Pay attention to how things are covered after you hit the deductible too, it may only be 80/20 meaning you could be responsible for 20% even after you hit the deductible up to another amount (typically $10,000). Or it could be 100% after the deductible, which I'm sure you prefer.

It's better with a high deductible plan if the baby is born on January 1st because there are lots of doctor visits the first year. My first daughter was born on 12/12 (early, she was supposed to be born on 1/5) so we did have some deductible issues although at the time we only had co-pays for doctor visits. If well care is covered after your deductible, pay attention to that and get as many of those visits done and paid for before you start a new year. Shots in the doctor's office are expensive.

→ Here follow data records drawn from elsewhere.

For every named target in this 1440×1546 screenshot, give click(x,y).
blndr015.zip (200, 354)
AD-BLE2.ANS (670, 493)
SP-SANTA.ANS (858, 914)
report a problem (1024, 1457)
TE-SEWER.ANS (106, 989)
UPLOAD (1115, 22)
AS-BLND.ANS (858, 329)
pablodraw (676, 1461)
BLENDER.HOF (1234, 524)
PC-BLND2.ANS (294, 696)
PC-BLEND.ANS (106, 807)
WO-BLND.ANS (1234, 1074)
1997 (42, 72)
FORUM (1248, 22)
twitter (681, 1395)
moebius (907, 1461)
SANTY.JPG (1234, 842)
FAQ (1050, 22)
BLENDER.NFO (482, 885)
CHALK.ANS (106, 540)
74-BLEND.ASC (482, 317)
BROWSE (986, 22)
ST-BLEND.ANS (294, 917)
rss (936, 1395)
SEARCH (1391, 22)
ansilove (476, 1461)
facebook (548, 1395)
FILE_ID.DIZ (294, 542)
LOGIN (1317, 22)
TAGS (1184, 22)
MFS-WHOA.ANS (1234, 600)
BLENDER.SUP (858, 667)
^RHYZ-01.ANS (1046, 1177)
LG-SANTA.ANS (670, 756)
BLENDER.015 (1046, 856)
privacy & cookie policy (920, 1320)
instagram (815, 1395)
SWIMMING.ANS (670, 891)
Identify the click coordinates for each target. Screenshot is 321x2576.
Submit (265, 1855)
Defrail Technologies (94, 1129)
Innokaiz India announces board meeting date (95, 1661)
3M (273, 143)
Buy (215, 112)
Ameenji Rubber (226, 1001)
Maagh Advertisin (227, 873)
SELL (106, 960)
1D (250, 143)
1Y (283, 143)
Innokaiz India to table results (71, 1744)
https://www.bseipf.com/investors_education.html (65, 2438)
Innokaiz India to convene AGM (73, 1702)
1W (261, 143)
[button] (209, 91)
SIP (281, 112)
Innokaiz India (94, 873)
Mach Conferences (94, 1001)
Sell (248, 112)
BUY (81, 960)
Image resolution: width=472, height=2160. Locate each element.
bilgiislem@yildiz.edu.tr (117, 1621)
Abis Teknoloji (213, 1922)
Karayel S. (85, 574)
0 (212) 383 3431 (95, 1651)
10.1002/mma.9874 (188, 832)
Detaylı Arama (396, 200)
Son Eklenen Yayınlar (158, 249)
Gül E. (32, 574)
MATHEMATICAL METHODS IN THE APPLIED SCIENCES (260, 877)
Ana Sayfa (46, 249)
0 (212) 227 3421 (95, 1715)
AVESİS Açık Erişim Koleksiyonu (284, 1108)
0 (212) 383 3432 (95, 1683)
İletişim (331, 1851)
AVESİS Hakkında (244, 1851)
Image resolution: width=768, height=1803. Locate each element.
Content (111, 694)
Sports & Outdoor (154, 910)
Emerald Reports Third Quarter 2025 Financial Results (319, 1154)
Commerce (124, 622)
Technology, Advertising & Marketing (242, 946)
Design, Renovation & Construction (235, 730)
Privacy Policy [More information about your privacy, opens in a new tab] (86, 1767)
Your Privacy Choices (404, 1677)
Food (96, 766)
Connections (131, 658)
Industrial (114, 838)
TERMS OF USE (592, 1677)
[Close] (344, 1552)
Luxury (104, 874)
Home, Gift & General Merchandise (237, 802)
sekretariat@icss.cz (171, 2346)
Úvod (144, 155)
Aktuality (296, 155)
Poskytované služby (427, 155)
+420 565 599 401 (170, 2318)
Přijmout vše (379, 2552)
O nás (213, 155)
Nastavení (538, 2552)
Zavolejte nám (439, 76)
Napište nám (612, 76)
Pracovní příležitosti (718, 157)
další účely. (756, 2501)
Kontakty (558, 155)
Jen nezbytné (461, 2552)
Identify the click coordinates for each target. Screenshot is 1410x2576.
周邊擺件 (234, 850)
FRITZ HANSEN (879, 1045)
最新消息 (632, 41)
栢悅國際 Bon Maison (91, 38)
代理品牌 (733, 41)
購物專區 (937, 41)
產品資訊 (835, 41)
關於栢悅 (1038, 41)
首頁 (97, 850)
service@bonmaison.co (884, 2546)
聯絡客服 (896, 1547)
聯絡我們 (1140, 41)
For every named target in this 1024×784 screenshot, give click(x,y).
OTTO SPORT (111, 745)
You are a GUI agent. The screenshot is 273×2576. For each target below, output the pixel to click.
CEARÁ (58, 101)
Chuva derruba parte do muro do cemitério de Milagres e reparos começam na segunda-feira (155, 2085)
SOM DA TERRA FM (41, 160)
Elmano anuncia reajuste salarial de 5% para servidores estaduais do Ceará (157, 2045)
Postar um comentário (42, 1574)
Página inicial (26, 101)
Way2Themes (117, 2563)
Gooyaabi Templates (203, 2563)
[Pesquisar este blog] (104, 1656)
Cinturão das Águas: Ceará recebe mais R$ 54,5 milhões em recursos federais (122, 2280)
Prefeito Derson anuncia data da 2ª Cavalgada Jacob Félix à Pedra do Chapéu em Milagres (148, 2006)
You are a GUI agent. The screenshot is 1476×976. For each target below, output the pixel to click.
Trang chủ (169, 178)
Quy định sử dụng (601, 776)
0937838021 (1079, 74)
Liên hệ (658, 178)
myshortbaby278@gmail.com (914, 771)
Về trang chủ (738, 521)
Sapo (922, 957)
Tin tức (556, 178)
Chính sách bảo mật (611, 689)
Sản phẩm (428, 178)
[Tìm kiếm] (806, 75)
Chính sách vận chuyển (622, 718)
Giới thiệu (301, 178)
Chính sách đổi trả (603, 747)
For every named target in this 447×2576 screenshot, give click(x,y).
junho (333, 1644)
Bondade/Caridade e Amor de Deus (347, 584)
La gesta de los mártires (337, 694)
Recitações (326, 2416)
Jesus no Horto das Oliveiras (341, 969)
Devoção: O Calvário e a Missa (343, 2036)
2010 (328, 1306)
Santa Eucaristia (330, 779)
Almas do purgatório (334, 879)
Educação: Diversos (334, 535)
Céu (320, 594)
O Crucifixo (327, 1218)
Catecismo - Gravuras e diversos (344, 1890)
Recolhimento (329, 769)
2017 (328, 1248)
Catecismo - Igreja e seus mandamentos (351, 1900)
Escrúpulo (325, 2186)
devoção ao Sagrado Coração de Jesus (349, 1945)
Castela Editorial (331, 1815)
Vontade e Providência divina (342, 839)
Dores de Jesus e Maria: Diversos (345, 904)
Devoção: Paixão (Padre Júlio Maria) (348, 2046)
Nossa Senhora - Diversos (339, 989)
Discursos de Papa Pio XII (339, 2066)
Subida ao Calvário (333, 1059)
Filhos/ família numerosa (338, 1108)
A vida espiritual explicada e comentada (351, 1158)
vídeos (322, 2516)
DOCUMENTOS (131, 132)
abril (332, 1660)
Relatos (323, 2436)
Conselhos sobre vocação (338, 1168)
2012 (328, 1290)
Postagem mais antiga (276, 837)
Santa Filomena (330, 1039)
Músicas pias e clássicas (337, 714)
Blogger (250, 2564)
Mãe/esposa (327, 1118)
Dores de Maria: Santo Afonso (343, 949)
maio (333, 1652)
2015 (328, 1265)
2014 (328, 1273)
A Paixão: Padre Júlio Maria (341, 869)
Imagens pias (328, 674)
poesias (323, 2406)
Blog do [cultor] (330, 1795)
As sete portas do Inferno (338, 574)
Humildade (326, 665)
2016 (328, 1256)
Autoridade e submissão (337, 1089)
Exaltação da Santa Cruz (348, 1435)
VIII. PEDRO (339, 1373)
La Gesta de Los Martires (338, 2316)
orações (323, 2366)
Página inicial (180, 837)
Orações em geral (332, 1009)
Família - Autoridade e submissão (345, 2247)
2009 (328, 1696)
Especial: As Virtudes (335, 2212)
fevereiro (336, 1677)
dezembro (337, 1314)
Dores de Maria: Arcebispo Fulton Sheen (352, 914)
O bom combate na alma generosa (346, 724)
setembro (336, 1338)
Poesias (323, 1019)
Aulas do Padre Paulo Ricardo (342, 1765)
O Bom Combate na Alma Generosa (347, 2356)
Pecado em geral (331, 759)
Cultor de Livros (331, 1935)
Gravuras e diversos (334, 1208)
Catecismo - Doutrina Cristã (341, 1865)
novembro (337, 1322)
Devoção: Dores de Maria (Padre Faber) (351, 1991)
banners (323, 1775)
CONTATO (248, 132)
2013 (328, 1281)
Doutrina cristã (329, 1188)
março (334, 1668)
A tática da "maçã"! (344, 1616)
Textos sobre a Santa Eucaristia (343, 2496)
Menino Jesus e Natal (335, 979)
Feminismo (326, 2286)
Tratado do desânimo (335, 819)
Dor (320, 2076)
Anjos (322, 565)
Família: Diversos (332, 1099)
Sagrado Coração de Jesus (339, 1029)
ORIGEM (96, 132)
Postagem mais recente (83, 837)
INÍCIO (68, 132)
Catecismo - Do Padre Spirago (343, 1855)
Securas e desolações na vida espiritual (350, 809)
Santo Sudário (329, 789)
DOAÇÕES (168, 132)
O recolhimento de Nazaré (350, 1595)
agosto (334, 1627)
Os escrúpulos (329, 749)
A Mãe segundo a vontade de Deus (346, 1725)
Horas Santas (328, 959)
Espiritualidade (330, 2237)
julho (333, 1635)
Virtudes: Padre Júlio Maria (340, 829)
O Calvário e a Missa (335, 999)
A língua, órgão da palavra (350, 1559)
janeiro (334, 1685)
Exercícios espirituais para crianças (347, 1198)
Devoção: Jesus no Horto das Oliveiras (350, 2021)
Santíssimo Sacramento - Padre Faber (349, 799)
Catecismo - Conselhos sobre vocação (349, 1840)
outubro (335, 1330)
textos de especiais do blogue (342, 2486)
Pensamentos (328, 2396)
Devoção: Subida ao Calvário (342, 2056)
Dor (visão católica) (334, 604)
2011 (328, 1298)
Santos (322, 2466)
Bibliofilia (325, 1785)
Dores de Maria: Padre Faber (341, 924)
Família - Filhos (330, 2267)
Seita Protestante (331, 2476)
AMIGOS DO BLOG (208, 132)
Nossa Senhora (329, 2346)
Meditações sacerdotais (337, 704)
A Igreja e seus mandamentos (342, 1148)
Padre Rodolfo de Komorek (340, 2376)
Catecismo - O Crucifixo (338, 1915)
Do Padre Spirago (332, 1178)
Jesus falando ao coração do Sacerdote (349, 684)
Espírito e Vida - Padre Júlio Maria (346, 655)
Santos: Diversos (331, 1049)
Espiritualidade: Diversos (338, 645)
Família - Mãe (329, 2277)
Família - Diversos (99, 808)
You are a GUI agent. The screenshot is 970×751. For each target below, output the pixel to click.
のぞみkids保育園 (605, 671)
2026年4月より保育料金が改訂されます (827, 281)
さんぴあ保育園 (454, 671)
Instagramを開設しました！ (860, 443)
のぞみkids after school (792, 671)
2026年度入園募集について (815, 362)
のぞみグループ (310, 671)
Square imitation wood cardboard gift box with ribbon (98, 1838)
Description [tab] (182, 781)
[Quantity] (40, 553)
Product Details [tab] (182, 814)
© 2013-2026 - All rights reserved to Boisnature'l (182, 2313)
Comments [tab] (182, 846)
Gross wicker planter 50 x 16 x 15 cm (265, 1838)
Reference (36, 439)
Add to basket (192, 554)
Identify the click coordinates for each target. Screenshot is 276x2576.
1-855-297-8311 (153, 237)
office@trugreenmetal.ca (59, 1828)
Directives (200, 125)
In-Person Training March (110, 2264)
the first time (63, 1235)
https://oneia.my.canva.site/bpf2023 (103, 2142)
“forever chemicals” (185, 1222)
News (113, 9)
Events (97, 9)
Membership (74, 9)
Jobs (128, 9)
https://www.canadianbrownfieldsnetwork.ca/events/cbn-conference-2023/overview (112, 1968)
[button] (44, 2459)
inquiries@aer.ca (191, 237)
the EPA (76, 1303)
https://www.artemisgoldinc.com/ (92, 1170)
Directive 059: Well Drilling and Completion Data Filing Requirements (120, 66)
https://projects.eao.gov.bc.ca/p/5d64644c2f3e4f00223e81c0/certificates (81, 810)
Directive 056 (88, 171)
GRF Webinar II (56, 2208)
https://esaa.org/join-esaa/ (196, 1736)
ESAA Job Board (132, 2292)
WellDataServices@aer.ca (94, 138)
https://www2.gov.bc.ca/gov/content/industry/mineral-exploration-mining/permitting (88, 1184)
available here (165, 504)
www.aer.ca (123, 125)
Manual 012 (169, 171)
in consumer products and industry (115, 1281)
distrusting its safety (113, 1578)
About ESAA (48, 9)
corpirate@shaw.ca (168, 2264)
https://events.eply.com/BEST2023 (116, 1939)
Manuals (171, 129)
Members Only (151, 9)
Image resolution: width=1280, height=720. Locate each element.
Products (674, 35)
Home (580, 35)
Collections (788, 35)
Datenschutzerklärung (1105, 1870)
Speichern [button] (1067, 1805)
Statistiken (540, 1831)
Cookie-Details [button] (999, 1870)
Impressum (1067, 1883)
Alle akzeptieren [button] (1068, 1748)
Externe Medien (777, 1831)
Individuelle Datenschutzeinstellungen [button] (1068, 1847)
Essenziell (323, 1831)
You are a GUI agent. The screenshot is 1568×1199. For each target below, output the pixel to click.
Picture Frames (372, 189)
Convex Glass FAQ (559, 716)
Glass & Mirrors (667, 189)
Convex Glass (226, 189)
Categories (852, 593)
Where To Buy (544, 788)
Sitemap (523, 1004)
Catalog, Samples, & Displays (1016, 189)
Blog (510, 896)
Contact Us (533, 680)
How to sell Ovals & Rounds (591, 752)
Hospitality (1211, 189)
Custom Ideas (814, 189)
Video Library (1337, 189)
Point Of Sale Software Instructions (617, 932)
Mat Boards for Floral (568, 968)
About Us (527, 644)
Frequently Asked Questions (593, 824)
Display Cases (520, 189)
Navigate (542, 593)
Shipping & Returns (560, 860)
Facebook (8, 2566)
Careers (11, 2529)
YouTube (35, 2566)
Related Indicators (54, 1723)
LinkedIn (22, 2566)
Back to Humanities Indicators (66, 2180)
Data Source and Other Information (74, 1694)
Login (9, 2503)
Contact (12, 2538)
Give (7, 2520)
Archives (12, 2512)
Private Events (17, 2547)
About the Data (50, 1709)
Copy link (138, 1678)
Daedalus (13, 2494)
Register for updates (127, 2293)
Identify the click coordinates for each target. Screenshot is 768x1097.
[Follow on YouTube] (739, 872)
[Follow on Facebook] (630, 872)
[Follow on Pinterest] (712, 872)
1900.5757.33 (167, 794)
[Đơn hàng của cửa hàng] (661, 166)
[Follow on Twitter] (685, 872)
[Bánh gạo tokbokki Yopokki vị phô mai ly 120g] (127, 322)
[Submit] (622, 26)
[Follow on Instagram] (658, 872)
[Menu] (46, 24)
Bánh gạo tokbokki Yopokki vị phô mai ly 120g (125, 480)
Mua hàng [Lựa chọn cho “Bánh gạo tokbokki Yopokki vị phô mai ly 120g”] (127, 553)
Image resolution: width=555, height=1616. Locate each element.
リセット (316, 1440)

Also don't worry too much, this stuff is all negotiable. If you're willing to work at it you may be able to get the doctor and/or hospital to take less than your deductible from you and receive most of their payment from insurance. Ask your husband to help if he's any good at that type of thing. If you really struggle with the expenses and have to pay it off after the birth (usually the hospital and anesthesiologist) these expenses are more negotiable after you have gotten the services and it's been 6 months - 2 years and they've seen no payment. Although that could have an adverse affect on your credit (some people care about that and some don't).

If the hospital is willing to sell you additional insurance (rider) that saves you money, great! If you have an agent call him/her and have it looked at first. You don't want to buy something that doesn't help you.



answers from Tucson on

If you conceive in one year but deliver in another you're in a different claim have to satisfy your deductible every year. Now when baby comes along some plans may require a change of deductible since you have a change in coverage (you + spouse ==> you + spouse + kid).